*ABOUT THIS EXERCISE*:
Extract every line of the material below and reproduce each one verbatim.

◆ ◆ ◆ ◆ ◆ ◆ ◆

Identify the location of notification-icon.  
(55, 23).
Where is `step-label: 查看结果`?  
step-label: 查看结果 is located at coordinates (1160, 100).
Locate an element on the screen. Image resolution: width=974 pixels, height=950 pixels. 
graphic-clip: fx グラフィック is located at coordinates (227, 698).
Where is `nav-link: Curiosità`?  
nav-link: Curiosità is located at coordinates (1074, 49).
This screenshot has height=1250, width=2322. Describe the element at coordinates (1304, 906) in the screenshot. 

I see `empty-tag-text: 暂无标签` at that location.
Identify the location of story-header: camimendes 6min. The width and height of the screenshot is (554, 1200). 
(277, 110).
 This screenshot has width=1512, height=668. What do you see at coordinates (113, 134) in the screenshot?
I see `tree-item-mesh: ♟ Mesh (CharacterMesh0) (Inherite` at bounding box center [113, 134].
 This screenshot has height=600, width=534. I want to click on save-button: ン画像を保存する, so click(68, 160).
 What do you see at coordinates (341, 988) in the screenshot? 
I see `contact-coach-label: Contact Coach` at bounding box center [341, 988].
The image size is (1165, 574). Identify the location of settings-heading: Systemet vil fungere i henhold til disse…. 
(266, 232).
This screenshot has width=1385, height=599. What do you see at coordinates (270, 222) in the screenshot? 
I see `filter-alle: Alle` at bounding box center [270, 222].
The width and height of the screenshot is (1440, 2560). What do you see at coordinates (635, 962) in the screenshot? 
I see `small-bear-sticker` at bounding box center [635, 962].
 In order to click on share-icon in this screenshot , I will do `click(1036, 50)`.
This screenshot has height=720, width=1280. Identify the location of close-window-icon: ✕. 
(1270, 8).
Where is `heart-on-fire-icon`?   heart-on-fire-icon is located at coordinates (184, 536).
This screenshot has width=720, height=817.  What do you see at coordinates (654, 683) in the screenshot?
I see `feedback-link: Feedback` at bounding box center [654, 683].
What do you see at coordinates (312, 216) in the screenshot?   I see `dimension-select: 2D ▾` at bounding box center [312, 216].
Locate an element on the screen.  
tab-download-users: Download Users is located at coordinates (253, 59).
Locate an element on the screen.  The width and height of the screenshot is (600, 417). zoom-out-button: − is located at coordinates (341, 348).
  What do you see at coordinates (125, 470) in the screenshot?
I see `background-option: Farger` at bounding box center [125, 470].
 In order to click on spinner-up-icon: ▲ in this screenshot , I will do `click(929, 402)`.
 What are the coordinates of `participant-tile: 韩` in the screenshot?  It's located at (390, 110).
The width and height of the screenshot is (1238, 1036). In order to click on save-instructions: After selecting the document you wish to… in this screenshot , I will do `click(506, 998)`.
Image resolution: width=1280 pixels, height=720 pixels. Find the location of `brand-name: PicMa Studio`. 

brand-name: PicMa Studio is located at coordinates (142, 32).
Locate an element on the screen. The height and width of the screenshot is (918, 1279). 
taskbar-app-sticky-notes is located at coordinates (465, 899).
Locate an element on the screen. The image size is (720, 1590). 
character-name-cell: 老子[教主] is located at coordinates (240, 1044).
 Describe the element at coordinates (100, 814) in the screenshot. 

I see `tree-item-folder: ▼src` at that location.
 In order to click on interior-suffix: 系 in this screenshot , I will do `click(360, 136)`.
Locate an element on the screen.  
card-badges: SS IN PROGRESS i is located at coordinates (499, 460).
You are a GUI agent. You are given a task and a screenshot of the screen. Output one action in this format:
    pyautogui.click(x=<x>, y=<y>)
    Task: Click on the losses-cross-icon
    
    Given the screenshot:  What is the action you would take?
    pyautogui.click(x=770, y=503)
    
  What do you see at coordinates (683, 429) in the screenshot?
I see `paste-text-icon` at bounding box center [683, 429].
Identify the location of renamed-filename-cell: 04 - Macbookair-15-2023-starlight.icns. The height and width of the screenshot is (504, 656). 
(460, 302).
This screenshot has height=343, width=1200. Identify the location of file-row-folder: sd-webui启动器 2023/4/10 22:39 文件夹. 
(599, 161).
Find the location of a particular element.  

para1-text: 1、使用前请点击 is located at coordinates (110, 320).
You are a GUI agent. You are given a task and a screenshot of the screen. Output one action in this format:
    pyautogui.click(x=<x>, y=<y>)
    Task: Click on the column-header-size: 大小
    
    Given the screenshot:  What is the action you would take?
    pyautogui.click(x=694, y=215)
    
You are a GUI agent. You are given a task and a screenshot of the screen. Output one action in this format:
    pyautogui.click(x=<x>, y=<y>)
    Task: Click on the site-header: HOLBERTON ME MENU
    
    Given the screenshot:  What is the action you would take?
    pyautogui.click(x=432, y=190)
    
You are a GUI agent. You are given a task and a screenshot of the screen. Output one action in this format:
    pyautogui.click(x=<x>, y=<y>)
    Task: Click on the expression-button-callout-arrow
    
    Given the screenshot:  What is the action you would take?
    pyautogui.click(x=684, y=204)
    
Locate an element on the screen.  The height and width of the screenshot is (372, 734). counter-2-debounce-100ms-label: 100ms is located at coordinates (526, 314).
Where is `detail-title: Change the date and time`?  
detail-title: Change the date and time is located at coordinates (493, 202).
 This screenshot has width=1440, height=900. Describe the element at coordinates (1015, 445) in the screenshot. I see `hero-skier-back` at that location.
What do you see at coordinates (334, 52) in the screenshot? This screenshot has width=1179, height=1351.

◆ ◆ ◆ ◆ ◆ ◆ ◆

*RESULT OF THIS TASK*:
Identify the location of notification-icon.  
(55, 23).
Where is `step-label: 查看结果`?  
step-label: 查看结果 is located at coordinates (1160, 100).
Locate an element on the screen. Image resolution: width=974 pixels, height=950 pixels. 
graphic-clip: fx グラフィック is located at coordinates (227, 698).
Where is `nav-link: Curiosità`?  
nav-link: Curiosità is located at coordinates (1074, 49).
This screenshot has height=1250, width=2322. Describe the element at coordinates (1304, 906) in the screenshot. 

I see `empty-tag-text: 暂无标签` at that location.
Identify the location of story-header: camimendes 6min. The width and height of the screenshot is (554, 1200). 
(277, 110).
 This screenshot has width=1512, height=668. What do you see at coordinates (113, 134) in the screenshot?
I see `tree-item-mesh: ♟ Mesh (CharacterMesh0) (Inherite` at bounding box center [113, 134].
 This screenshot has height=600, width=534. I want to click on save-button: ン画像を保存する, so click(68, 160).
 What do you see at coordinates (341, 988) in the screenshot? 
I see `contact-coach-label: Contact Coach` at bounding box center [341, 988].
The image size is (1165, 574). Identify the location of settings-heading: Systemet vil fungere i henhold til disse…. 
(266, 232).
This screenshot has width=1385, height=599. What do you see at coordinates (270, 222) in the screenshot? 
I see `filter-alle: Alle` at bounding box center [270, 222].
The width and height of the screenshot is (1440, 2560). What do you see at coordinates (635, 962) in the screenshot? 
I see `small-bear-sticker` at bounding box center [635, 962].
 In order to click on share-icon in this screenshot , I will do `click(1036, 50)`.
This screenshot has height=720, width=1280. Identify the location of close-window-icon: ✕. 
(1270, 8).
Where is `heart-on-fire-icon`?   heart-on-fire-icon is located at coordinates (184, 536).
This screenshot has width=720, height=817.  What do you see at coordinates (654, 683) in the screenshot?
I see `feedback-link: Feedback` at bounding box center [654, 683].
What do you see at coordinates (312, 216) in the screenshot?   I see `dimension-select: 2D ▾` at bounding box center [312, 216].
Locate an element on the screen.  
tab-download-users: Download Users is located at coordinates (253, 59).
Locate an element on the screen.  The width and height of the screenshot is (600, 417). zoom-out-button: − is located at coordinates (341, 348).
  What do you see at coordinates (125, 470) in the screenshot?
I see `background-option: Farger` at bounding box center [125, 470].
 In order to click on spinner-up-icon: ▲ in this screenshot , I will do `click(929, 402)`.
 What are the coordinates of `participant-tile: 韩` in the screenshot?  It's located at (390, 110).
The width and height of the screenshot is (1238, 1036). In order to click on save-instructions: After selecting the document you wish to… in this screenshot , I will do `click(506, 998)`.
Image resolution: width=1280 pixels, height=720 pixels. Find the location of `brand-name: PicMa Studio`. 

brand-name: PicMa Studio is located at coordinates (142, 32).
Locate an element on the screen. The height and width of the screenshot is (918, 1279). 
taskbar-app-sticky-notes is located at coordinates (465, 899).
Locate an element on the screen. The image size is (720, 1590). 
character-name-cell: 老子[教主] is located at coordinates (240, 1044).
 Describe the element at coordinates (100, 814) in the screenshot. 

I see `tree-item-folder: ▼src` at that location.
 In order to click on interior-suffix: 系 in this screenshot , I will do `click(360, 136)`.
Locate an element on the screen.  
card-badges: SS IN PROGRESS i is located at coordinates (499, 460).
You are a GUI agent. You are given a task and a screenshot of the screen. Output one action in this format:
    pyautogui.click(x=<x>, y=<y>)
    Task: Click on the losses-cross-icon
    
    Given the screenshot:  What is the action you would take?
    pyautogui.click(x=770, y=503)
    
  What do you see at coordinates (683, 429) in the screenshot?
I see `paste-text-icon` at bounding box center [683, 429].
Identify the location of renamed-filename-cell: 04 - Macbookair-15-2023-starlight.icns. The height and width of the screenshot is (504, 656). 
(460, 302).
This screenshot has height=343, width=1200. Identify the location of file-row-folder: sd-webui启动器 2023/4/10 22:39 文件夹. 
(599, 161).
Find the location of a particular element.  

para1-text: 1、使用前请点击 is located at coordinates (110, 320).
You are a GUI agent. You are given a task and a screenshot of the screen. Output one action in this format:
    pyautogui.click(x=<x>, y=<y>)
    Task: Click on the column-header-size: 大小
    
    Given the screenshot:  What is the action you would take?
    pyautogui.click(x=694, y=215)
    
You are a GUI agent. You are given a task and a screenshot of the screen. Output one action in this format:
    pyautogui.click(x=<x>, y=<y>)
    Task: Click on the site-header: HOLBERTON ME MENU
    
    Given the screenshot:  What is the action you would take?
    pyautogui.click(x=432, y=190)
    
You are a GUI agent. You are given a task and a screenshot of the screen. Output one action in this format:
    pyautogui.click(x=<x>, y=<y>)
    Task: Click on the expression-button-callout-arrow
    
    Given the screenshot:  What is the action you would take?
    pyautogui.click(x=684, y=204)
    
Locate an element on the screen.  The height and width of the screenshot is (372, 734). counter-2-debounce-100ms-label: 100ms is located at coordinates (526, 314).
Where is `detail-title: Change the date and time`?  
detail-title: Change the date and time is located at coordinates (493, 202).
 This screenshot has width=1440, height=900. Describe the element at coordinates (1015, 445) in the screenshot. I see `hero-skier-back` at that location.
What do you see at coordinates (334, 52) in the screenshot? This screenshot has width=1179, height=1351.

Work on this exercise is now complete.